Segment Start: Supplied text
As I woke up two weeks ago, rolled over and checked my phone, my heart sank, and a huge rock appeared in my stomach, as once again Australia indefinitely limited arrival caps for its citizens. 

In the last 18 months my father has been diagnosed with stage 3 cancer, two elderly relatives have been taken seriously ill, my two best childhood friends have had their first babies… the list goes on and on and mine is just one of thousands. 

As an Australian living overseas for the past decade, representing the country in two international organisations, I have held tight to ties to the motherland. 2020 was the first year I did not return home. In 2018 I boarded a flight back to say goodbye to my mother after she lost a decades-long battle with illness. I feel sick with the thought that so many have been unable to make that trip, unable to give a loved one, one last hug, unable to say goodbye. Their position is far more arduous than mine. 

Despite the longing, I chose not to spend the tens of thousands required to come home. It felt wrong to be taking a place from those more desperate than me, felt sick to have to bid my way into a country that is legally obliged to protect me, felt wrong to move even if I could afford it, given the state of the world. Yet I watched aghast as businessmen and tennis players flew in and out, movie stars arrived and strolled our sun-kissed shores, Tony Abbott came and went at his leisure.  

All this while European countries sent repatriation flights around the world to bring their people home, and the country where I was living, France, declared they would never lock out citizens. With time I realised that the caps, the rules, the quarantine, none of them applied if you were rich enough, influential enough, well-connected. Scott Morrison never gave a shit about returning Aussies home in time for Christmas. The system was always designed to benefit those who could pay their way in (and out again). 

At some point we must ask ourselves, if there are Australian children sleeping on airport floors, families living in caravans off charity, people with months left to live, continuously being kicked off flights, while Zac Efron relocates to Byron for the lifestyle- what have we become?

To the Facebook ‘patriots’ raging about how we had the chance to come home, how we were warned, how we have somehow relinquished our right to citizenship because we were abroad. There was NO instruction to expats in March 2020 that they should repatriate. I do not know where this myth came from. Travelers were advised to return as some countries didn’t have the same level of healthcare. But in March 2020 I was settled in a country where I had a permanent job, a home, a partner, and a health care system that leaves Australia’s to shame. The idea that expats should have known that if they did not uproot their lives, leave jobs, say goodbye to partners then and there, or they would not be able to return home for years, was never considered. No one knew how long this would last, how insulated Australia would become, how it would fail to facilitate repatriation or quarantine for its citizens, how abominably behind it would be in its vaccination program.
Segment End: Supplied text
Segment Start: Records
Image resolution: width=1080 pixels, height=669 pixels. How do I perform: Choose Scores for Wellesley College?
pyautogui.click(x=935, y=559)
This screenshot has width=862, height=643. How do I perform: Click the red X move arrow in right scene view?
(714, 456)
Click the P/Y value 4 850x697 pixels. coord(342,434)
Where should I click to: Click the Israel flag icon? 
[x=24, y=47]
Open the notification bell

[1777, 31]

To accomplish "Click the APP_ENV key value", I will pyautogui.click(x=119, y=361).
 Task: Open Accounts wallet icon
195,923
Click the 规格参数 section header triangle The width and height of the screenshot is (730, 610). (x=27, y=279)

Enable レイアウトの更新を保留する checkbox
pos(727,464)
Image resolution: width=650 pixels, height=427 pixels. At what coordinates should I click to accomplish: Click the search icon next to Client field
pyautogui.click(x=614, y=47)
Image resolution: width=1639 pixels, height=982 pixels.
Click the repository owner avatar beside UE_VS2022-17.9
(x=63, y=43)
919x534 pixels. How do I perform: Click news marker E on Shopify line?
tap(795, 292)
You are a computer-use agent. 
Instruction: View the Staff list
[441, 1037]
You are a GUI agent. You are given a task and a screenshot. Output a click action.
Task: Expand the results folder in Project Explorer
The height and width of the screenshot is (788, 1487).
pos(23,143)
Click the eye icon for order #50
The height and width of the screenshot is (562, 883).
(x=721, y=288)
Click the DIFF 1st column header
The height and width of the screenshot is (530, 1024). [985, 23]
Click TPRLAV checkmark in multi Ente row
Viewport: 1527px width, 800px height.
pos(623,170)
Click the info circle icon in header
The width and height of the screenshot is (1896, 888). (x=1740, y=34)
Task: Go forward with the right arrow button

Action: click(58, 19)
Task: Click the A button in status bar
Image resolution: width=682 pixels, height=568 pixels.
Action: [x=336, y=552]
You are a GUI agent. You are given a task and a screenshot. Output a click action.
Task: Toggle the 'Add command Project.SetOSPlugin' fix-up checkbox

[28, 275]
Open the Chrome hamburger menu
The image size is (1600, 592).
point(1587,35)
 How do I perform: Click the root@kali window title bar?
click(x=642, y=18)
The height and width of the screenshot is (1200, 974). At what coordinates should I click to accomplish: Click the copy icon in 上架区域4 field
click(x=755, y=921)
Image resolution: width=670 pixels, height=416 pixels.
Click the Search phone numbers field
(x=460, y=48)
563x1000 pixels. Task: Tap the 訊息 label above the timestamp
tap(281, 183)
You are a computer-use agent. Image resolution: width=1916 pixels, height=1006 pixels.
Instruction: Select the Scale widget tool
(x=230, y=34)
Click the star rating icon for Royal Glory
Segment End: Records
Things to do
A: In the essay on Australia's arrival caps, what did France declare, according to the writer?
B: Carry on the essay on Australia's arrival caps, starting after its final sentence.
This material has no connection to the essay on Australia's arrival caps.

Task answers
A: France declared it would never lock out its citizens.

B:
You are not more worthy an Australian than I, or thousands of others, because you happened to be there in March 2020. You are not more deserving of the rights that come with citizenship because you did not move overseas, fall in love with a foreigner, take a diplomatic role, have children, work for an NGO, buy a house, build a home… You do not have some invisible, self-congratulatory + next to the Kangaroo and Emu crest because your life circumstances were different. You are not more entitled to the protection of your country than I.

In every Australian Passport there is a message from the Governor General, “… allow the bearer, an Australian Citizen, to pass freely without let or hindrance and afford him or her every assistance and protection”. It doesn’t say ‘to pass freely if you can afford it’, ‘if you never dared to leave at the wrong time’, ‘if you know the right people in the Liberal Party.’.. Citizenship is not only a privilege, but also a right, and it comes with a contract that BOTH SIDES are supposed to fulfil.

Three months ago I booked a December ticket home, knowing I would be fully vaccinated, prepared to do some sort of quarantine, assuming by then the government would have got their shit together and Australians would be vaccinated, or there would be some sort of dedicated facilities that allowed for a humane isolation. Given that by that point the pandemic would almost be at the 2-year mark, it seemed a reasonable assumption. 

Now that looks increasingly unlikely, due to mismanagement, absolute arrogance, confounding incompetence and a complete lack of humanity. It’s possible I may go another 18 months before I set foot on home soil. That’s 3 years without hugging my dad or my brother, the possibility of never again seeing elderly relatives, not meeting my best friends’ children until they are nearly school-aged. If you think I deserve this because a decade ago I took a job overseas, than there is something fundamentally wrong with your heart and your brain.

The extent to which misplaced Australian exceptionalism has thrived during this period is perhaps one of the scariest long-term impacts the nation will be left with. In a society that was already becoming increasingly insular and sneering, this is what frightens me the most for the future of my beloved sunburnt country.